**Excerpted text:**
▶

A group of medical students from around Australia have spent the week exploring the Top End as part of NT PHN’s High School to Health Careers Program (HSHCP).
As part of the program, the medical students discover how fantastic the Northern Territory is to live and work, while inspiring our local high school students to follow in their footsteps and pursue careers in health.
For example, the group provided high school students from Casuarina Senior College and Jabiru Area School with valuable career advice and conducted hands-on workshops that offered a glimpse into various health disciplines.
The workshops included training in caring for snake bites, stitching up of bandages for wound care.
The team also organised a teddy bear hospital which allowed the students to practice first aid and emergency medical procedures on the stuffed animals.
During their visit, the medical students also met with health professionals, gained valuable learning experiences in rural and remote health, explored the natural beauty of the NT, and participated in Indigenous cultural activities.

◀

**Exercise details:** Copy word for word the part of the passage on the health careers program that begins at the words "A group of medical" and stops after "various health disciplines.". The material is unrelated to the passage on the health careers program.

**Supplied data:**
▶

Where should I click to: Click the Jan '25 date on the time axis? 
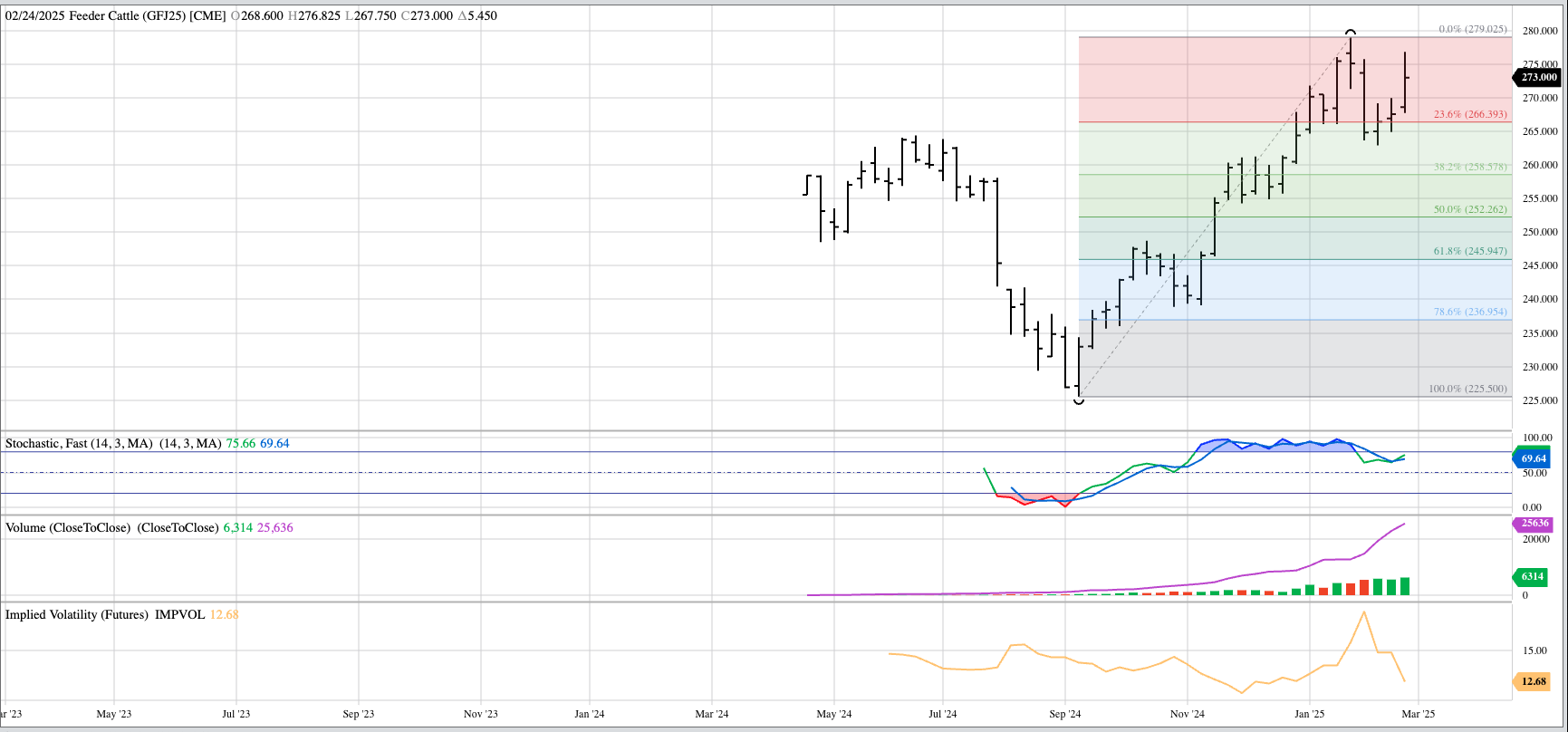click(1309, 714)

◀

**Task result:**
A group of medical students from around Australia have spent the week exploring the Top End as part of NT PHN’s High School to Health Careers Program (HSHCP).
As part of the program, the medical students discover how fantastic the Northern Territory is to live and work, while inspiring our local high school students to follow in their footsteps and pursue careers in health.
For example, the group provided high school students from Casuarina Senior College and Jabiru Area School with valuable career advice and conducted hands-on workshops that offered a glimpse into various health disciplines.